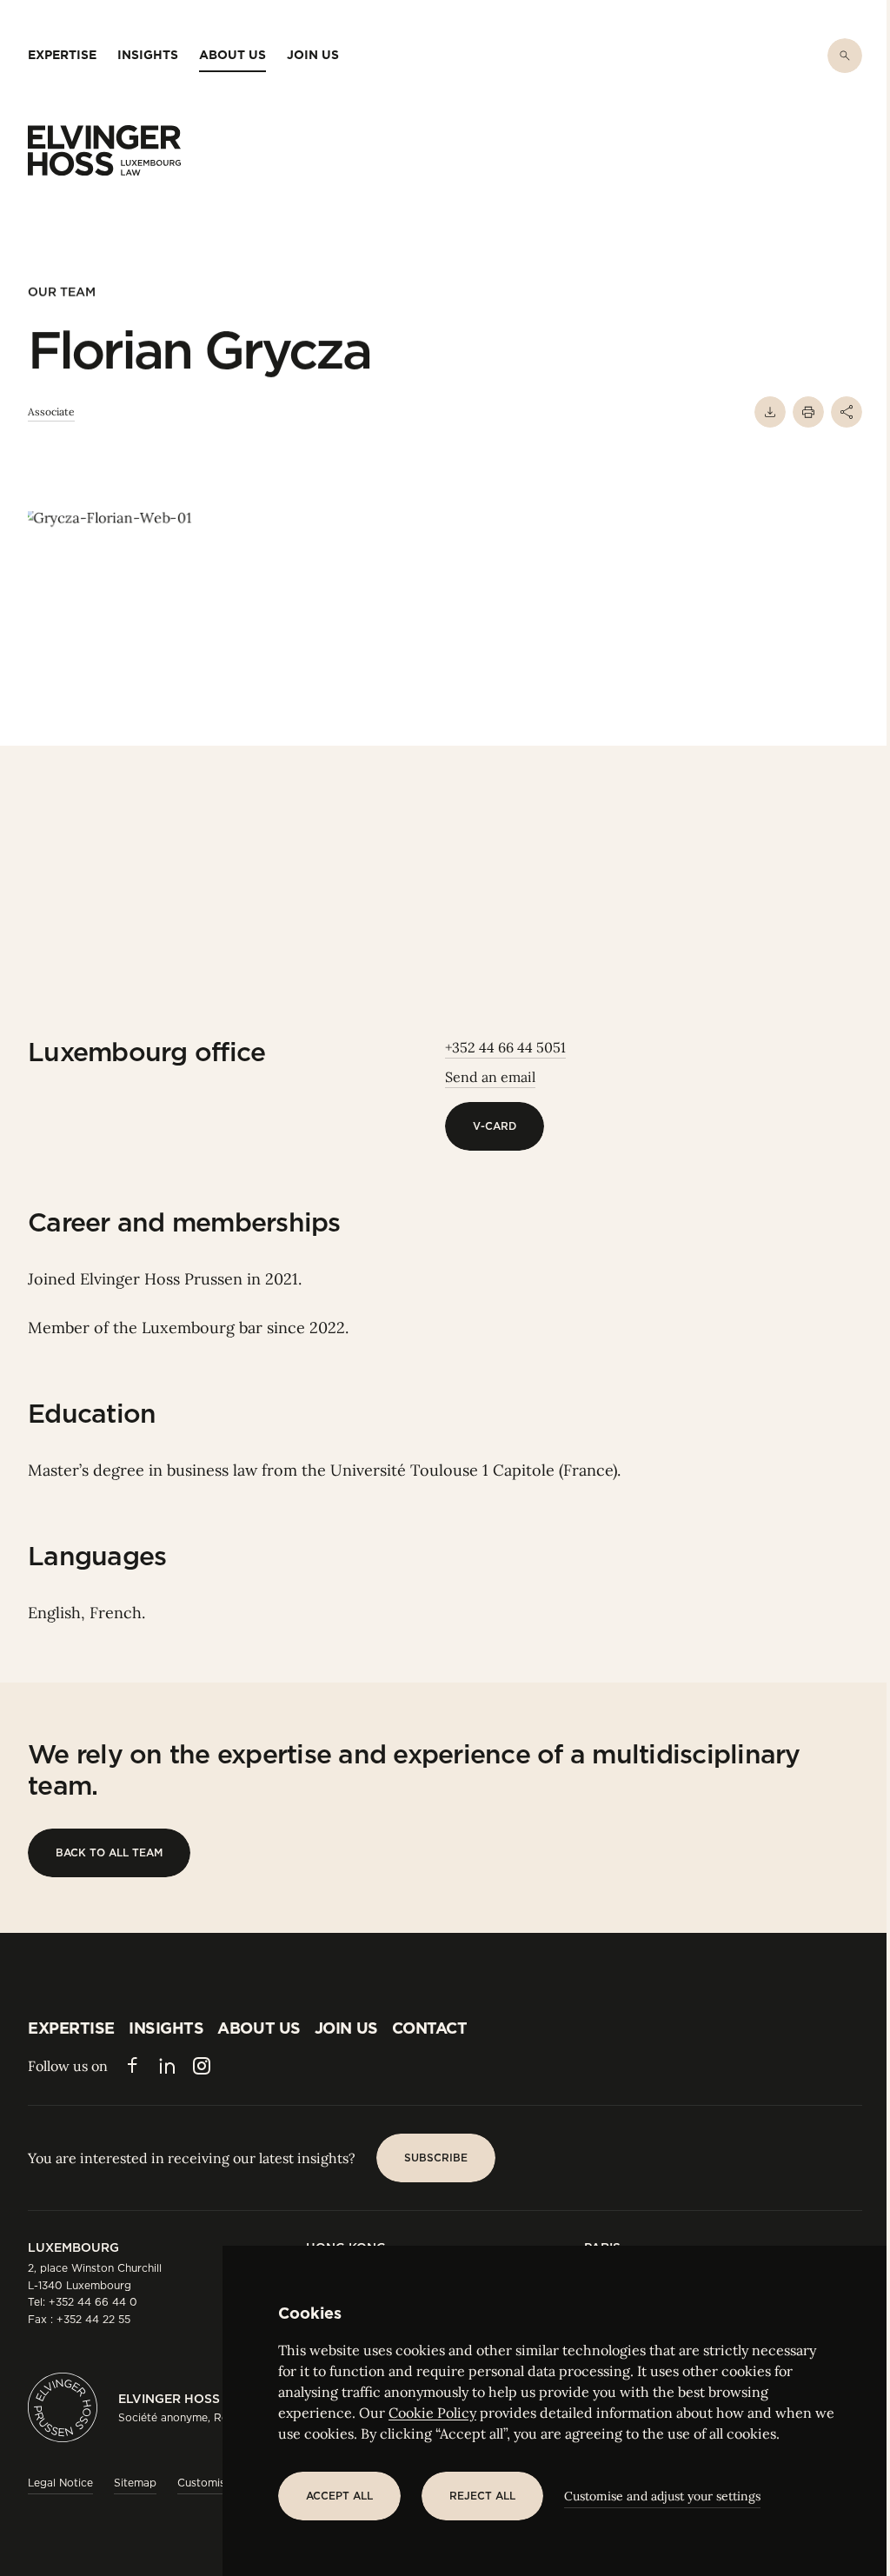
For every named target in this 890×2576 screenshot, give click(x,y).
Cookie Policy (432, 2412)
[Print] (808, 412)
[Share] (846, 412)
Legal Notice (60, 2482)
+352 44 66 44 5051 (505, 1047)
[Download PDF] (770, 412)
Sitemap (135, 2482)
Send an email (490, 1077)
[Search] (844, 55)
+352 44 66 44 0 (93, 2301)
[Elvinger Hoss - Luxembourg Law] (104, 150)
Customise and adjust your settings (662, 2496)
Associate (51, 411)
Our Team (62, 292)
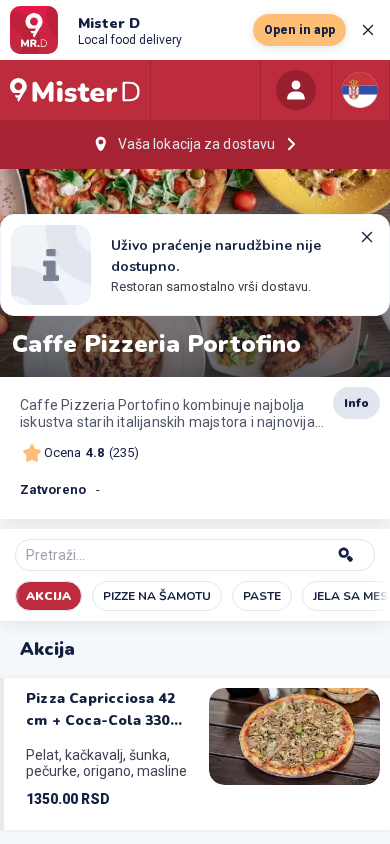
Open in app (299, 30)
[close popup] (368, 30)
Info (356, 403)
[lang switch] (360, 90)
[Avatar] (296, 90)
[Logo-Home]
•••
■ EXERCISE BRIEF
Exclude all images and retype the data precisely.

■ EXERCISE OUTPUT
For every named target in this 890×2576 screenshot, give click(x,y).
Cookie Policy (432, 2412)
[Print] (808, 412)
[Share] (846, 412)
Legal Notice (60, 2482)
+352 44 66 44 5051 (505, 1047)
[Download PDF] (770, 412)
Sitemap (135, 2482)
Send an email (490, 1077)
[Search] (844, 55)
+352 44 66 44 0 (93, 2301)
[Elvinger Hoss - Luxembourg Law] (104, 150)
Customise and adjust your settings (662, 2496)
Associate (51, 411)
Our Team (62, 292)
Open in app (299, 30)
[close popup] (368, 30)
Info (356, 403)
[lang switch] (360, 90)
[Avatar] (296, 90)
[Logo-Home]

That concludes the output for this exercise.